● Extract to read
====

By No machine-readable author provided. Bmacorreia assumed (based on copyright claims). [Public domain], via Wikimedia Commons

Controlled by the Croatian Football Federation, the Croatia national side has been going since 1912 but came into existence as it is known today in 1990. There have some Croatian sides by name over the years, such as the Banovina of Croatia and Independent State of Croatia that played nearly twenty friendly games between 1940 and 1944. When Croatia become a constituent republic of Yugoslavia in 1945, however, this stopped and the country was not allowed to field a team until the break-up of the Yugoslavian Federal Republic.

Croatia was permitted membership of both FIFA and UEFA by 1993, meaning it could begin competing in their competitions. Their first appearance at an international tournament of note came in 1996 when they qualified for the UEFA European Championships that were being held in England. Since then they have only failed to qualify for two major competitions: The World Cup in 2010 and the Euros in 2000. Though they are yet to win a tournament of note, they came third in the World Cup in 1998 and are often considered to be the best Balkan team playing football today.

About Dinamo Zagreb

Građanski nogometni klub Dinamo Zagreb, better known as GNK Dinamo Zagreb or even just Dinamo Zagreb sans the GNK, is a football team that was founded in 1945. It is Croatia’s most popular football team, which may or may not have something to do with the fact that it’s also the country’s most successful. At the time of writing they have won the Croatian top-flight eighteen teams, adding fourteen Croatia Football Cups to that tally and another four Croatian Super Cups.

====

● Dataset
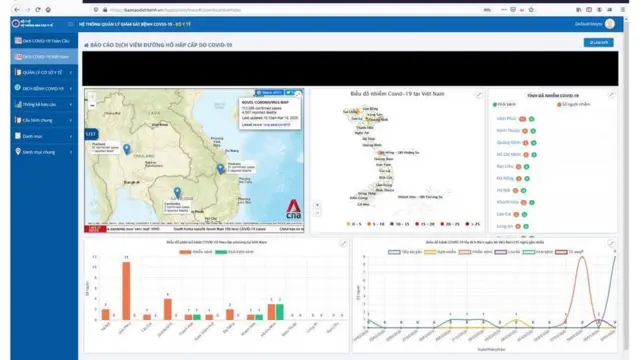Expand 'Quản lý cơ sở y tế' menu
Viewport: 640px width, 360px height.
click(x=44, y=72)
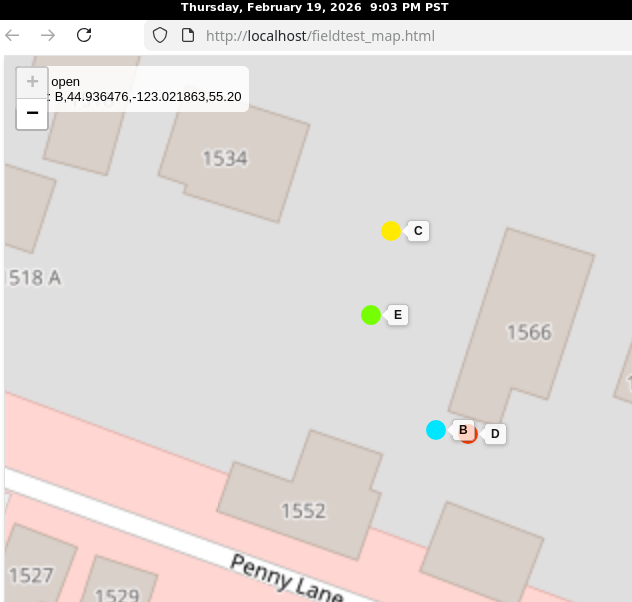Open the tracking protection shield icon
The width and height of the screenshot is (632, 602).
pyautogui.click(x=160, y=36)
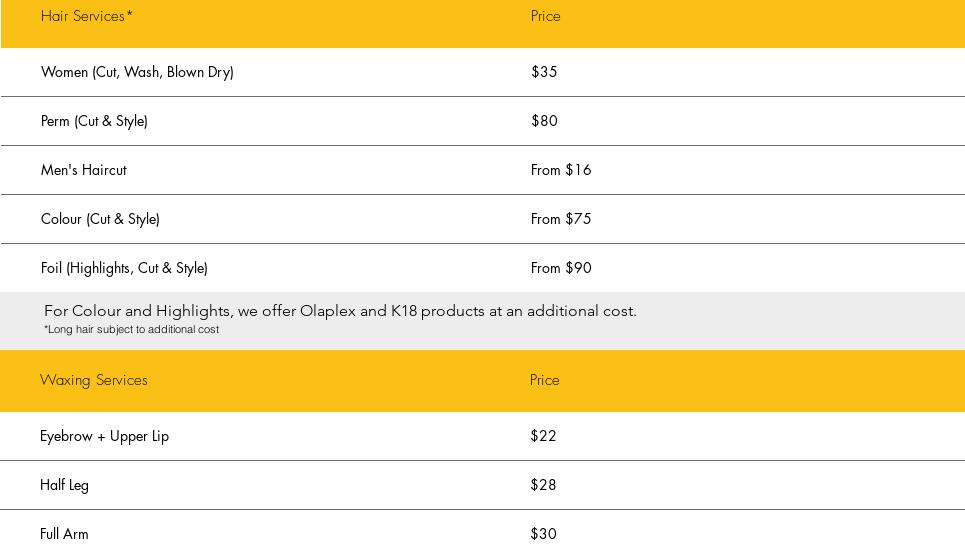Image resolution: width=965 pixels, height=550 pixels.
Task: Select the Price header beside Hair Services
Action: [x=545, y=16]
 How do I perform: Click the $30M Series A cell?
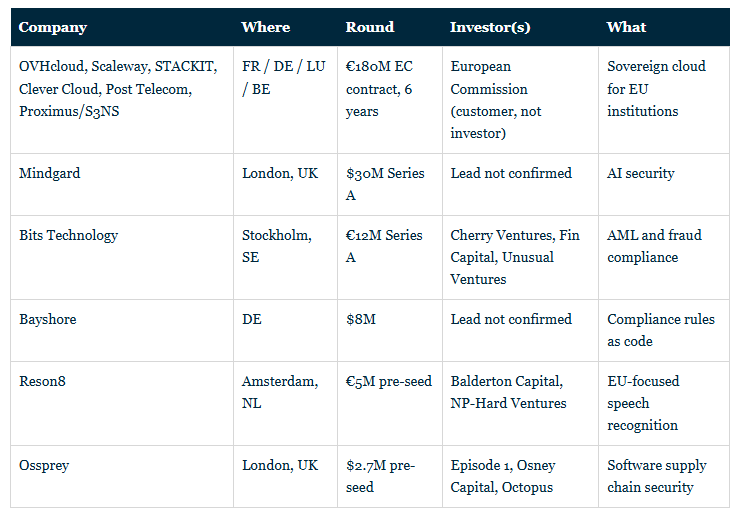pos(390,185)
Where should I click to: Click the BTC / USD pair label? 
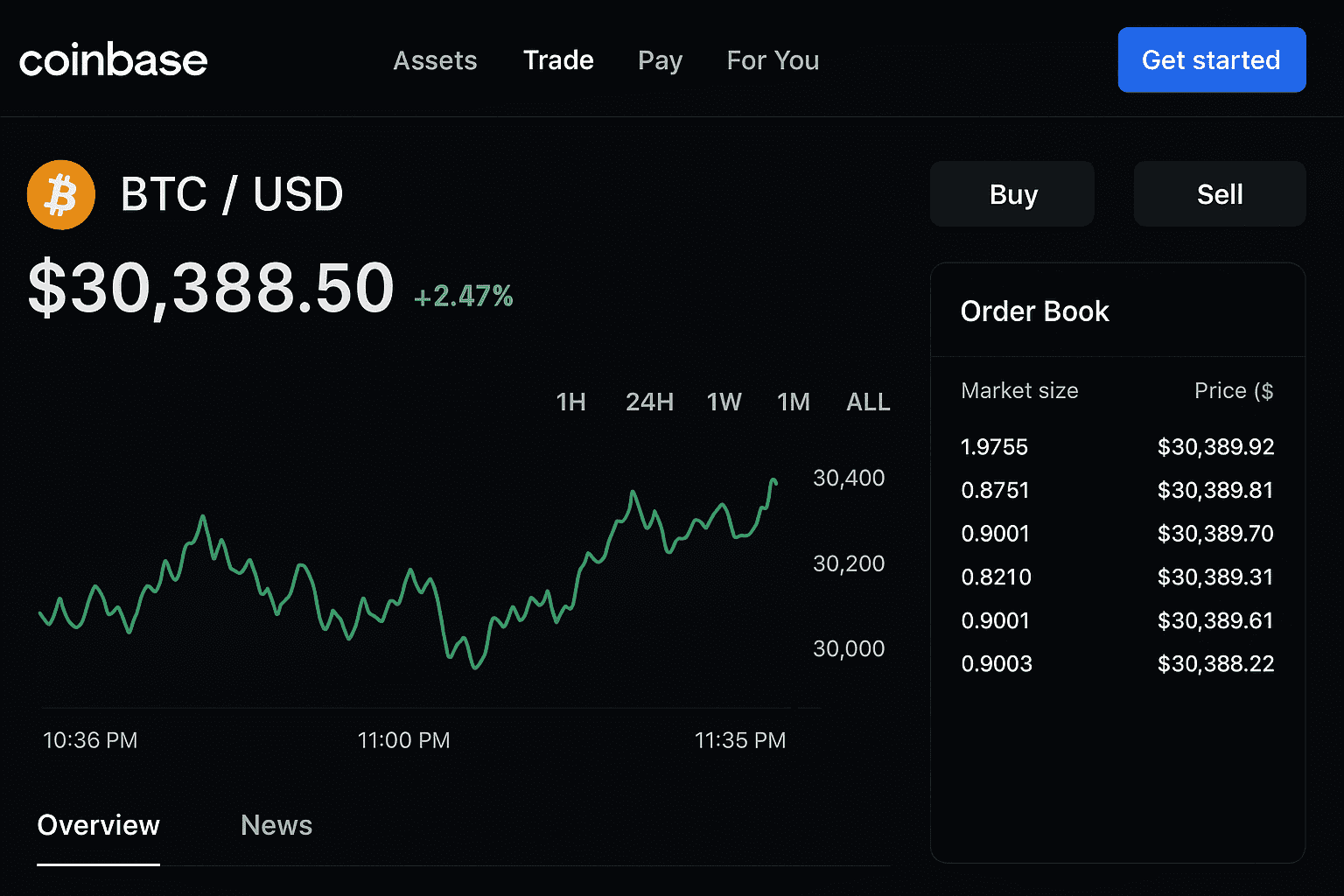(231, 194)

====

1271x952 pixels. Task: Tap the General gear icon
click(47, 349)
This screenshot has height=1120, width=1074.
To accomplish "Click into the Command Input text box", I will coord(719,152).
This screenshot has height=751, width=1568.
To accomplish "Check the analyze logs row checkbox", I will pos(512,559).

====

● Using the information
[1] According to the passage on Croatian football, in what year did Croatia come third in the World Cup?
[2] Retype the passage on Croatian football between "Građanski nogometni klub" and "Croatian Super Cups.", inclusive.
[3] List every football governing body named in the passage on Croatian football.

● Set of answers
[1] 1998

[2]
Građanski nogometni klub Dinamo Zagreb, better known as GNK Dinamo Zagreb or even just Dinamo Zagreb sans the GNK, is a football team that was founded in 1945. It is Croatia’s most popular football team, which may or may not have something to do with the fact that it’s also the country’s most successful. At the time of writing they have won the Croatian top-flight eighteen teams, adding fourteen Croatia Football Cups to that tally and another four Croatian Super Cups.

[3] Croatian Football Federation, FIFA, UEFA